• **Directions for this task**
Set down, please, the line that contains "Instruction: Switch to" and every line that follows it to the end of the records, exactly; do not include pictures.

--

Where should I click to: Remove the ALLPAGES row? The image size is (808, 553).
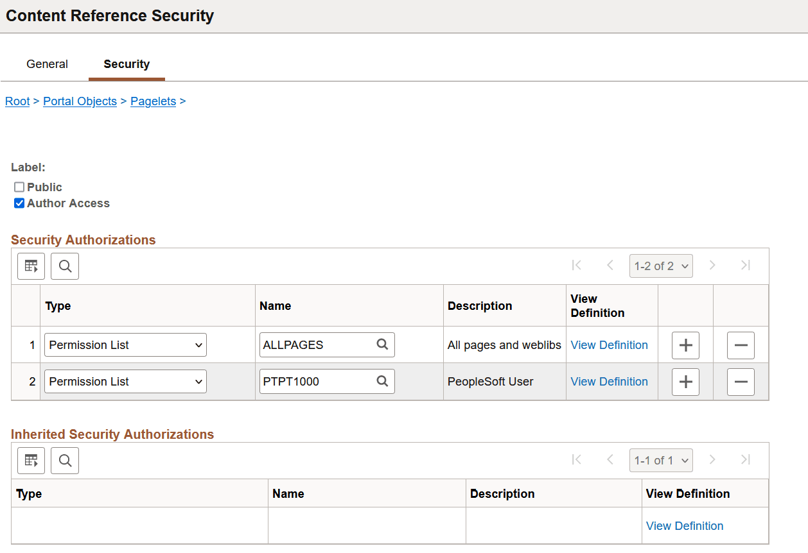(741, 345)
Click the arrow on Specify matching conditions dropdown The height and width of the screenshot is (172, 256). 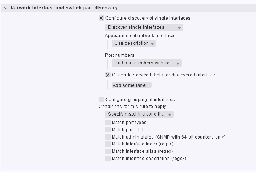(x=170, y=115)
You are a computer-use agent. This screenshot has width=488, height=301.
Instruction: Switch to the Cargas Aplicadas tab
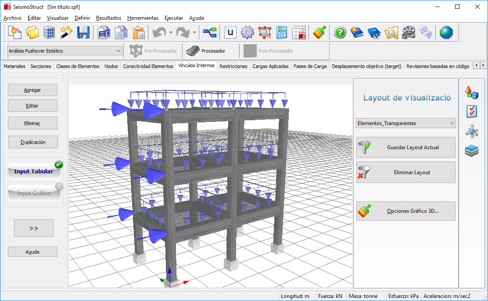tap(270, 66)
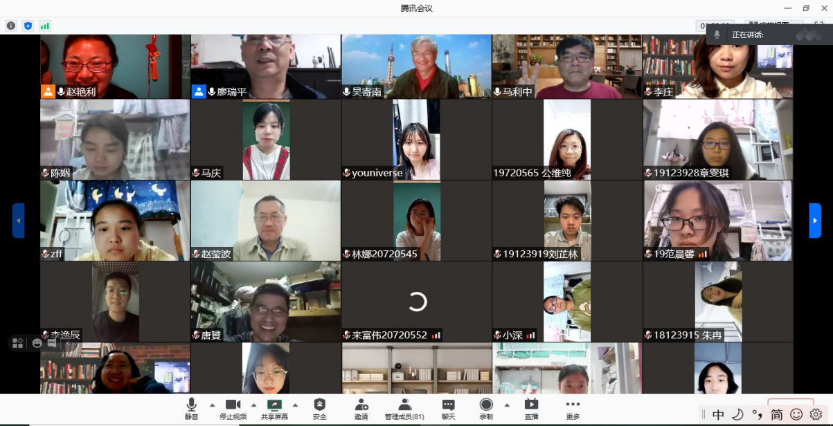Image resolution: width=833 pixels, height=426 pixels.
Task: Click the 共享屏幕 share screen icon
Action: click(274, 407)
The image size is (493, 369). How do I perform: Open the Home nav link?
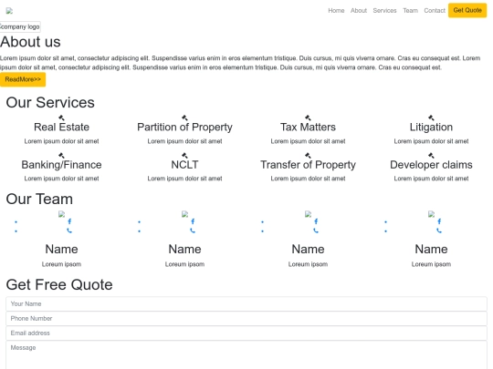click(x=336, y=11)
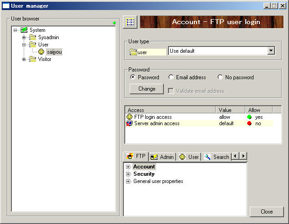
Task: Expand General user properties node
Action: (128, 181)
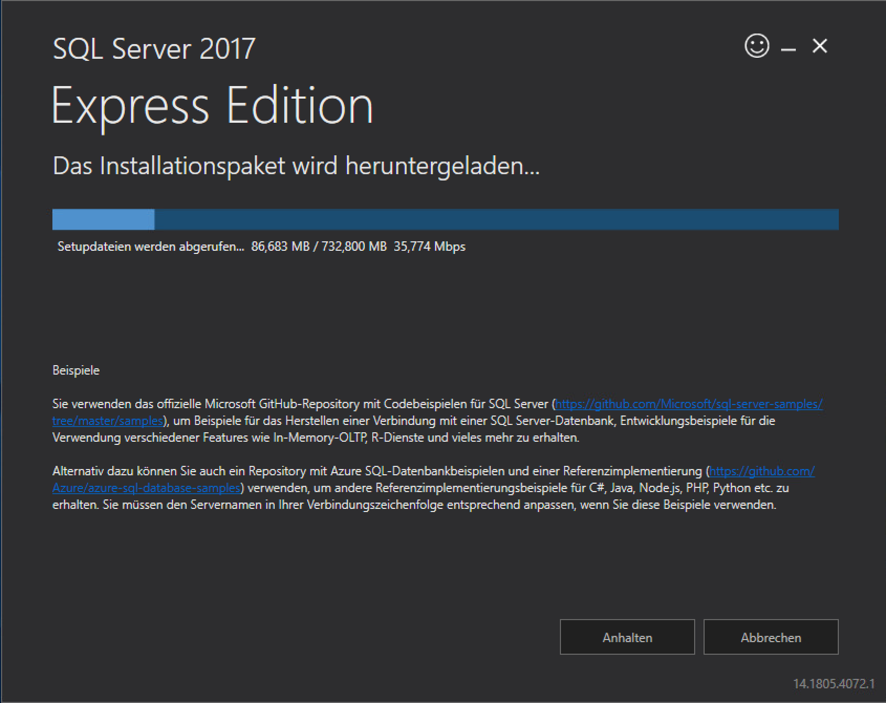Cancel the installation via Abbrechen
This screenshot has height=703, width=886.
[x=771, y=637]
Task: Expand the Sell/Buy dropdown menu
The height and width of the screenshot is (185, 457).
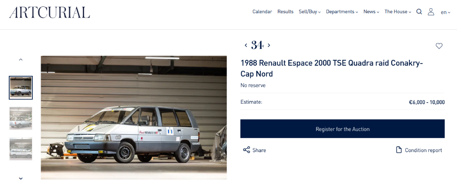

--

• **Response below**
Instruction: Switch to the Cargas Aplicadas tab
tap(270, 66)
Image resolution: width=833 pixels, height=426 pixels.
Task: Click the 共享屏幕 share screen icon
Action: click(274, 407)
The image size is (493, 369). How do I perform: Open the Home nav link?
click(x=336, y=11)
Task: Expand General user properties node
Action: (128, 181)
Cancel the installation via Abbrechen
This screenshot has height=703, width=886.
[x=771, y=637]
Task: Expand the Sell/Buy dropdown menu
The height and width of the screenshot is (185, 457).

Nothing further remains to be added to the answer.